Dataset extract.
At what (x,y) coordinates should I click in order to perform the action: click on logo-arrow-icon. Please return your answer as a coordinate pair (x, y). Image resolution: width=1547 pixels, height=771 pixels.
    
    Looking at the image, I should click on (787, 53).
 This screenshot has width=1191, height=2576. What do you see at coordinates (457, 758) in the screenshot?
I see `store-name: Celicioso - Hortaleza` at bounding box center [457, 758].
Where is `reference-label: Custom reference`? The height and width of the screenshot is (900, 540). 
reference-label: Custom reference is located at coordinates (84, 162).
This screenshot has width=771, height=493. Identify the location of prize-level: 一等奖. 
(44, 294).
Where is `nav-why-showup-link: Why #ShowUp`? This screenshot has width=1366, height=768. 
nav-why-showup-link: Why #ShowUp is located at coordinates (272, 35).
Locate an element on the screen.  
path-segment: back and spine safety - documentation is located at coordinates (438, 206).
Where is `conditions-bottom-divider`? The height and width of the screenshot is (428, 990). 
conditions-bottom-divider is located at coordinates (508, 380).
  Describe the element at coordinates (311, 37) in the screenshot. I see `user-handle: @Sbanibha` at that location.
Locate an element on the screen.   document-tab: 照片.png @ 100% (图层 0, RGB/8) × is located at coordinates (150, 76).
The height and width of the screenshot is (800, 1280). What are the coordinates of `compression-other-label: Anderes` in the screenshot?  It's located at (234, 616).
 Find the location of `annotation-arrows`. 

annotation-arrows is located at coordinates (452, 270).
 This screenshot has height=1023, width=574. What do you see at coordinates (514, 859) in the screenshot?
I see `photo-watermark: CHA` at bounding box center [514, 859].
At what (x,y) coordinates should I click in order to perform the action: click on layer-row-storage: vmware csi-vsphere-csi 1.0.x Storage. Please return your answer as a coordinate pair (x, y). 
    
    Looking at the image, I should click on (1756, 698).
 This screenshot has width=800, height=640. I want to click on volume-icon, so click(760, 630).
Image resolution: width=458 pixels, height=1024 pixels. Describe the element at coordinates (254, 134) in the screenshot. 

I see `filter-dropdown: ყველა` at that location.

Assignment. How many lines of the rows above contain the string "ShowUp"? Give only the number.

The completed task. 2